#### Required work
Every entry is to be returned exactly as it stands; the pictures are to be dropped.

(Dataset extract Opens)

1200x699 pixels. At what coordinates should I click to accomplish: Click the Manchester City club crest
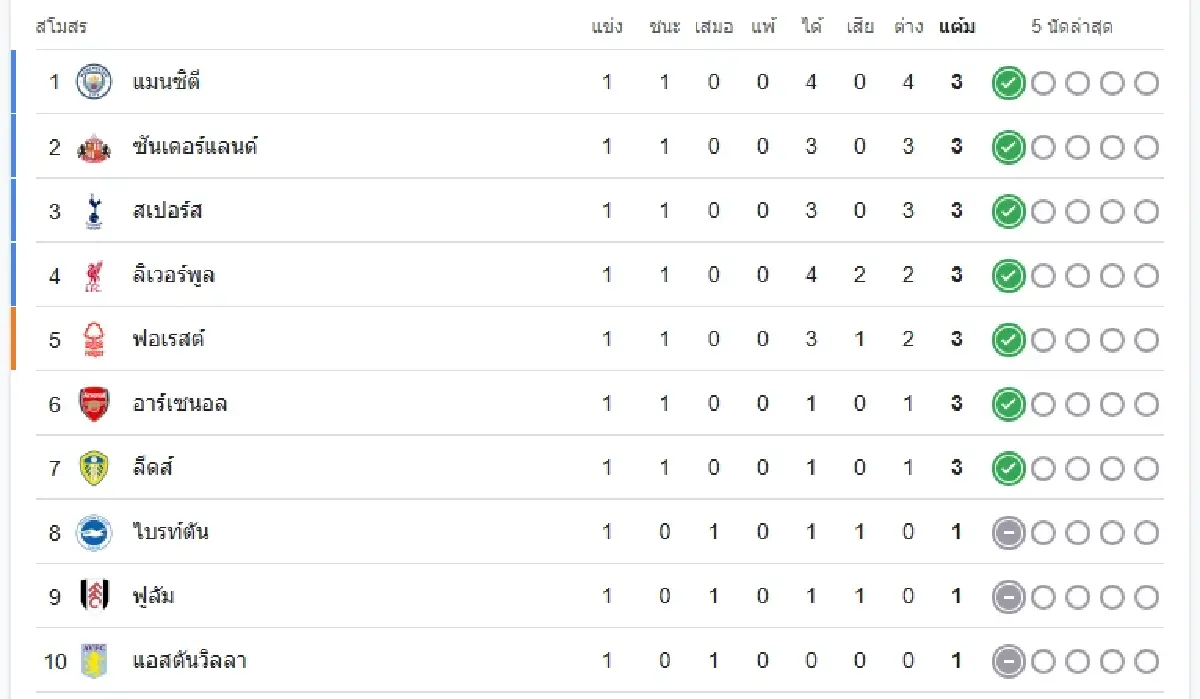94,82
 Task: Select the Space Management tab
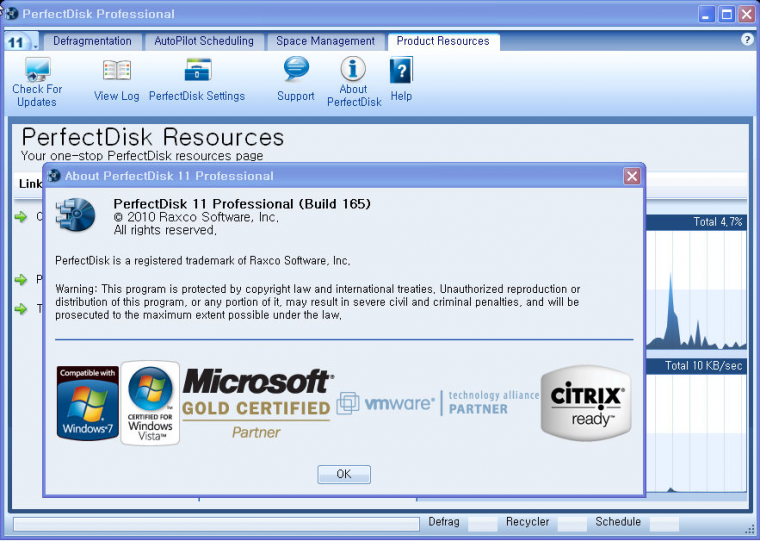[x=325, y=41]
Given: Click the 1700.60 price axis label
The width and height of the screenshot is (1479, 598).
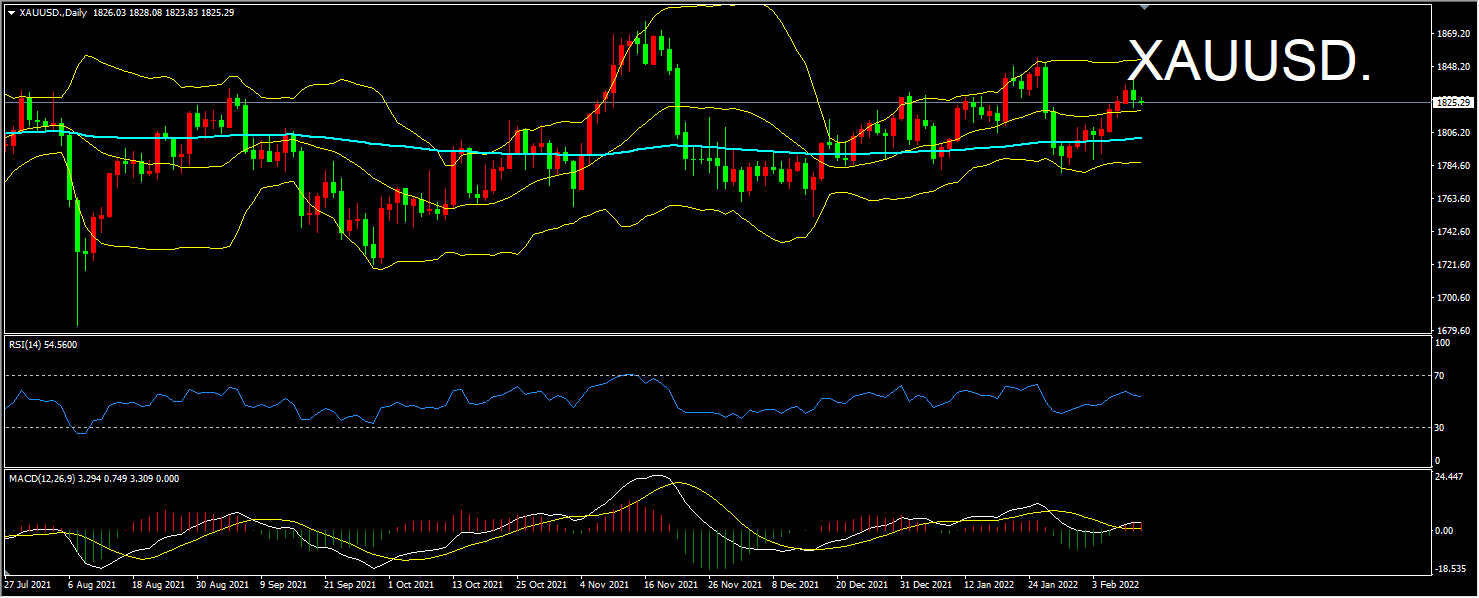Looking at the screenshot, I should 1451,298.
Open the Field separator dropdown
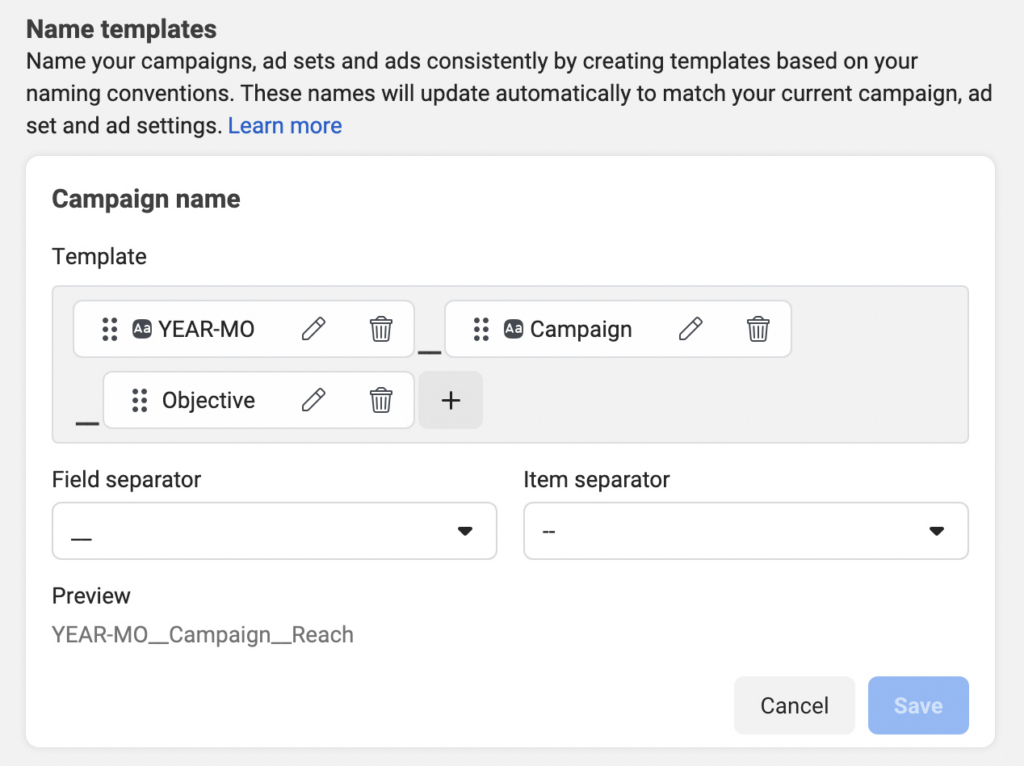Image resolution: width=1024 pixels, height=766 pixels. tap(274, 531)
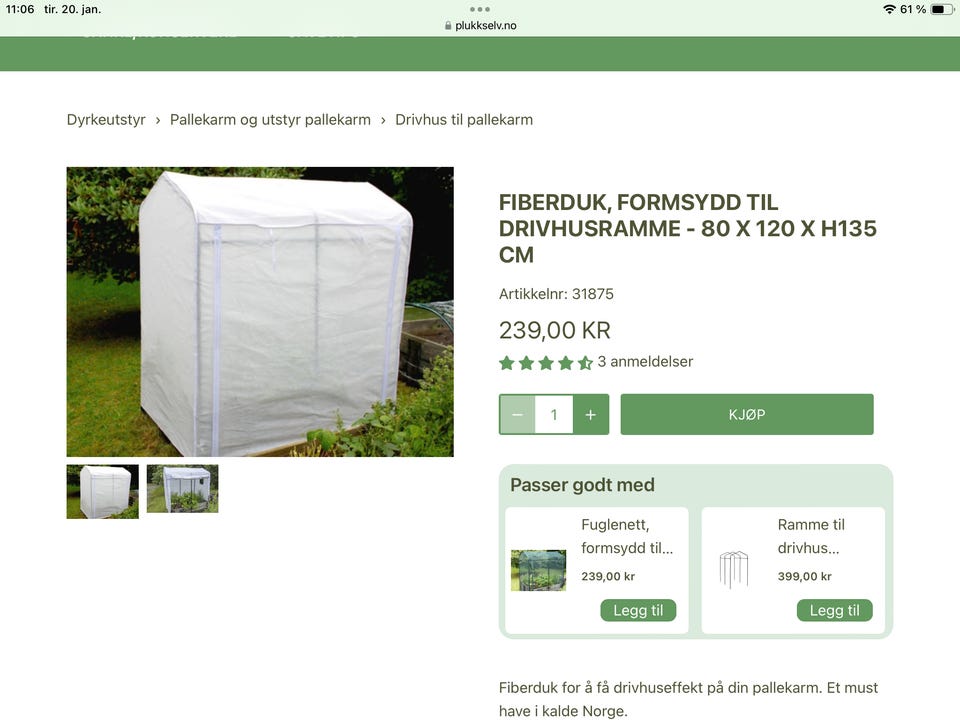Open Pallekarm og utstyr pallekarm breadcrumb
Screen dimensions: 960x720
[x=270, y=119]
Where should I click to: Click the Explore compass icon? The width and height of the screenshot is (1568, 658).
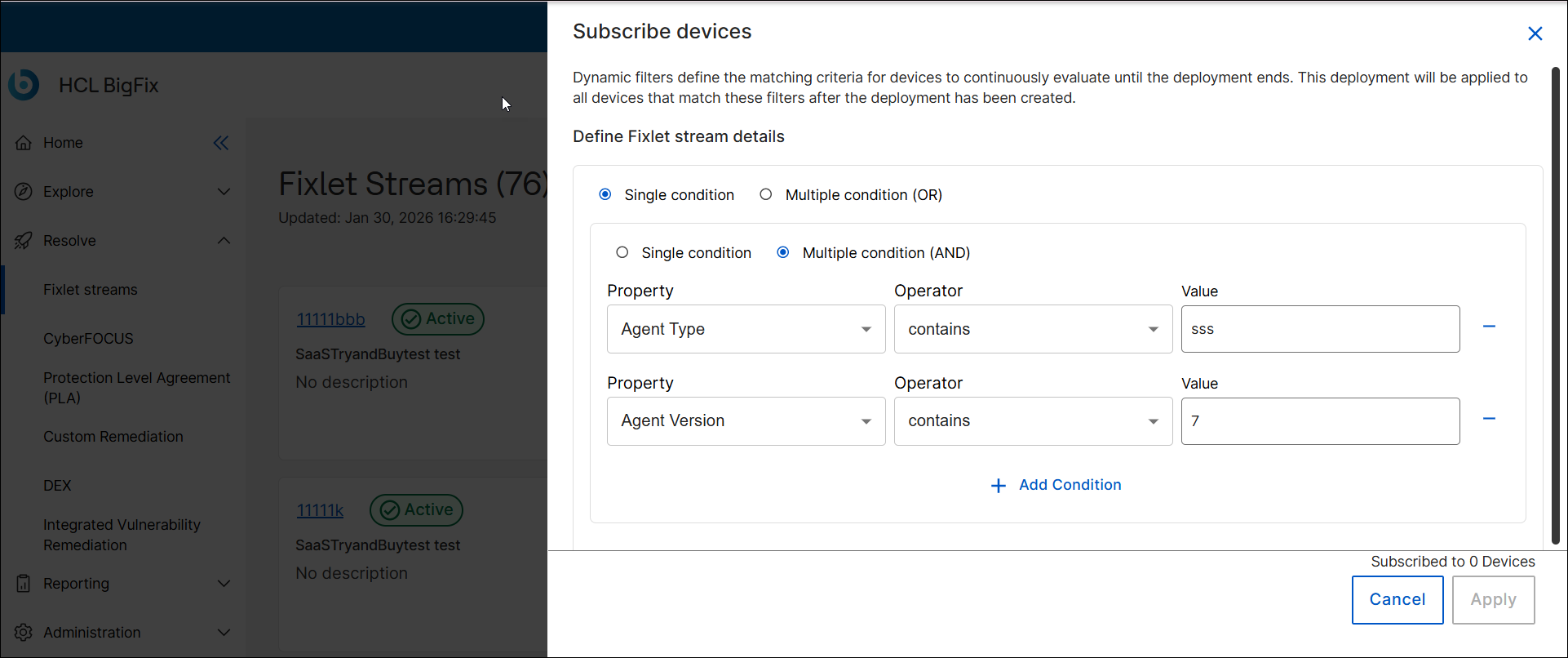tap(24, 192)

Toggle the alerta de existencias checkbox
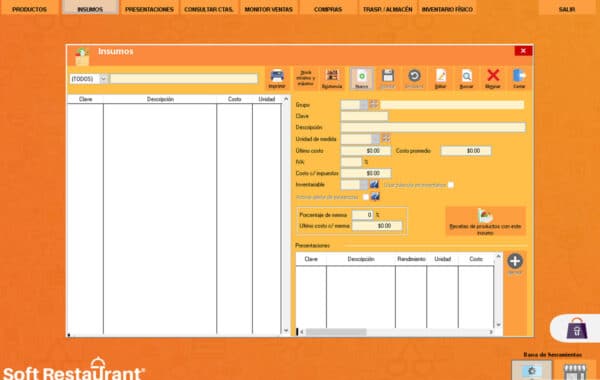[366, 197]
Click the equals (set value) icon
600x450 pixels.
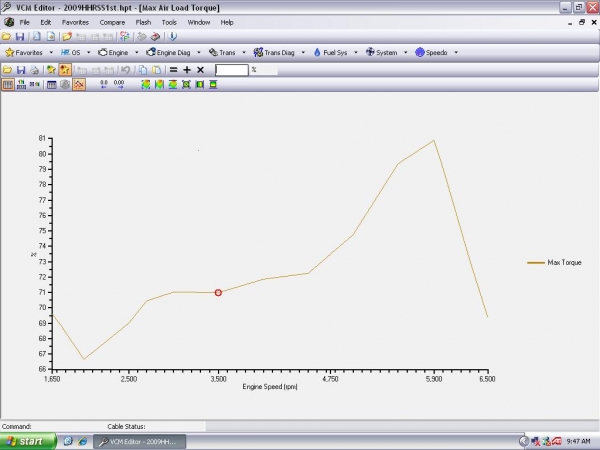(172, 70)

(Dataset extract Closes)

#### Answer for this exercise
1200x699 pixels. At what coordinates should I click to accomplish: Click the Manchester City club crest
94,82
 Task: Select the Space Management tab
[x=325, y=41]
Given: Click the 1700.60 price axis label
The width and height of the screenshot is (1479, 598).
Looking at the screenshot, I should 1451,298.
Open the Field separator dropdown
Image resolution: width=1024 pixels, height=766 pixels. tap(274, 531)
Open Pallekarm og utstyr pallekarm breadcrumb
Screen dimensions: 960x720
[x=270, y=119]
Where should I click to: Click the Explore compass icon? The width and height of the screenshot is (1568, 658).
tap(24, 192)

Toggle the alerta de existencias checkbox
[366, 197]
Click the equals (set value) icon
600x450 pixels.
(172, 70)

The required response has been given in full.